◆ Tareas del ejercicio
• a. En el texto sobre el vino de la Rioja, ¿hace cuántos años aprendió un hombre a estrujar un racimo de uvas en sus manos?
• b. Prosigue el texto sobre el vino de la Rioja a partir de su última oración.

◆ Texto seleccionado
==================================================

Briones es un hermoso pueblo de la
Rioja de calles adoquinadas, palacios de
puertas heráldicas, anchos alares y
silencio vespertino que permite
escuchar los propios pasos. Huele al
sarmiento que arde en las chimeneas. El
Ebro fluye ancha y mansamente entre
álamos y viñedos. Los vinos de España
nacieron entre ríos, como nacieron
entre ríos los primeros vinos, en la
Mesopotamia, entre el Tigris y el
Éufrates, donde después se alzarían los
toros alados persas y asirios. Donde los
judíos ya exiliados colgaban las cítaras
en los arboles añorando Sion y
Jerusalén desolada, Mucho antes que
Persia, Asiria, Palmira, Baalbek y Alepo
y mil tesoros más tan antiguos que hoy
nos son desconocidos. Hace ocho mil
años un hombre había aprendido a
estrujar un racimo de uvas en sus
encallecidas manos y beber en ellas.
Descubrió que sabía crear el vino y que
era bueno.
La base de la civilización occidental
alumbró en las riberas del mar nuestro.
El parto de los abuelos de nuestra
cultura se engendró en el Medio Oriente
y de allí traído en cerámicas de colores,
jarras de bronce, ánforas de terracota y
posiblemente en las copas de oro de
Darío y Alejandro. Personajes de la
Historia con mayúscula, amantes de
borracheras como en el cuadro de
Velázquez en el Prado, bacanales y
orgías de hombres como dioses y
dioses como hombres.
Antes del diluvio, existió un patriarca,
que vivió en el Monte Ararat en
Armenia, que según el Génesis, es
famoso por haber cogido la primera
gran cogorza de la que se tiene noticia
allá por el amanecer de los tiempos. La
embriaguez de Noé es uno de los
frescos de la serie del Génesis de la
Bóveda de la Capilla Sixtina. Así es el
cómputo de los tiempos en la adoración
a la divinidad. Miles de años después de
suceder un hecho, un artista reproduce
ese hecho con la precisión narrada en la
escrituras, como si un soplo de aliento
de arriba le narrara al oído en voz queda
cómo ocurrieron los hechos.
Organizar esta exposición de vino de la
Rioja en Málaga tiene sentido. La
prosperidad económica de ambas ha
tenido mucho que ver con el vino.

==================================================

◆ Material proporcionado
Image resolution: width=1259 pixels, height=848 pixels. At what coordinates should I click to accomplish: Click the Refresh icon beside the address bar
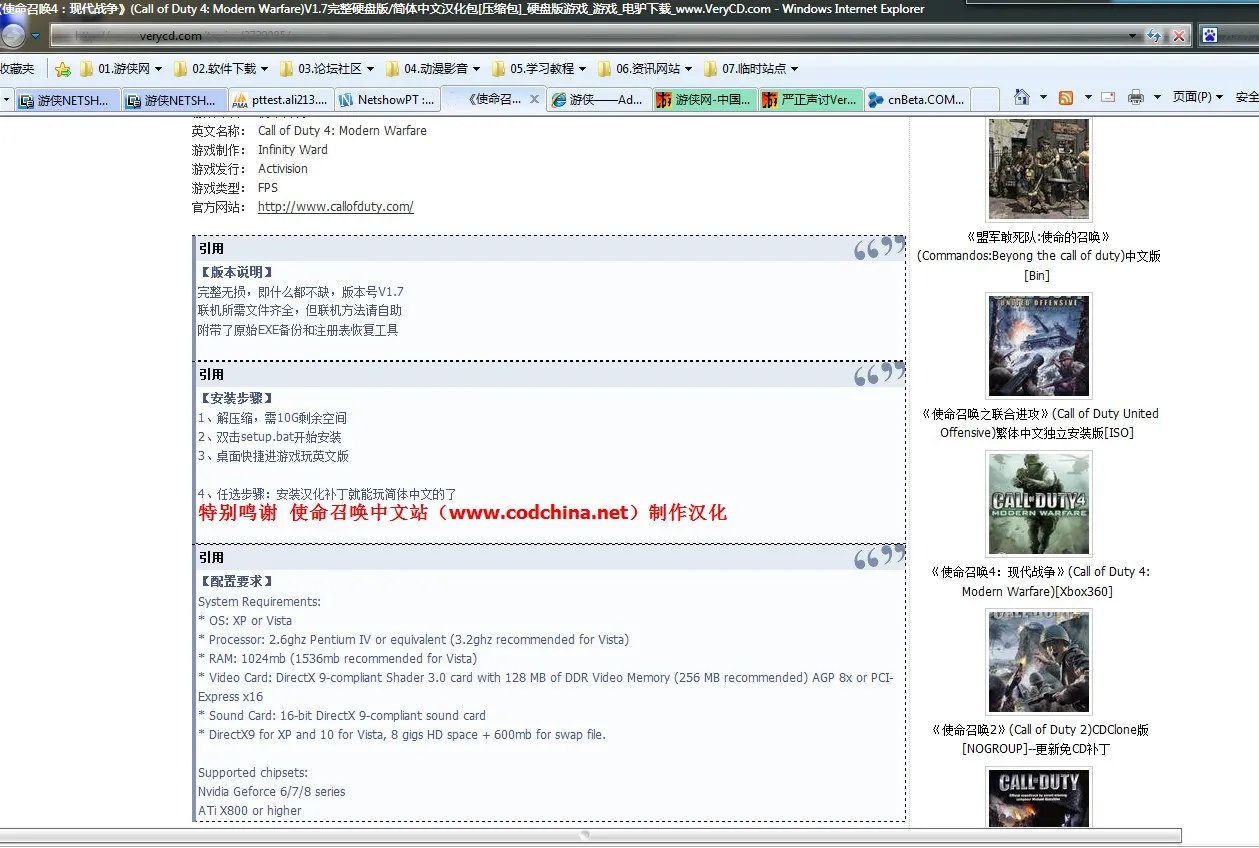coord(1152,34)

==================================================

◆ Respuestas del ejercicio
• a. Hace ocho mil años.

• b.
Málaga exportaba vino a Europa desde
tiempo inmemorial, los moscateles y
Pedro Ximenez, que se degustaban en
todas las cortes de Europa. Vinos que
fueron llevados por los franciscanos a
América dando origen a los grandes
caldos de Chile, Argentina y California.
Cuando en el XIX la maldita filoxera que
decía mi abuelo asoló miles de
hectáreas de viñedos de nuestra tierra y
la ruina devastó campos y vidas, el
remedio contra la plaga llegó a Rioja por
medio de las cepas que habían ido a
América. Los vinos riojanos empezaron
su gloriosa ascensión al cielo. Solo en
años recientes jóvenes descendientes
de aquellas familias arruinadas aquí han
vuelto a recrear vinos que apuntan en
buena dirección. Las familias de la
burguesía vinícola vivían de forma
opulenta y nació la escuela malagueña
de pintores del XIX y un niño cuyo padre
pintaba palomas.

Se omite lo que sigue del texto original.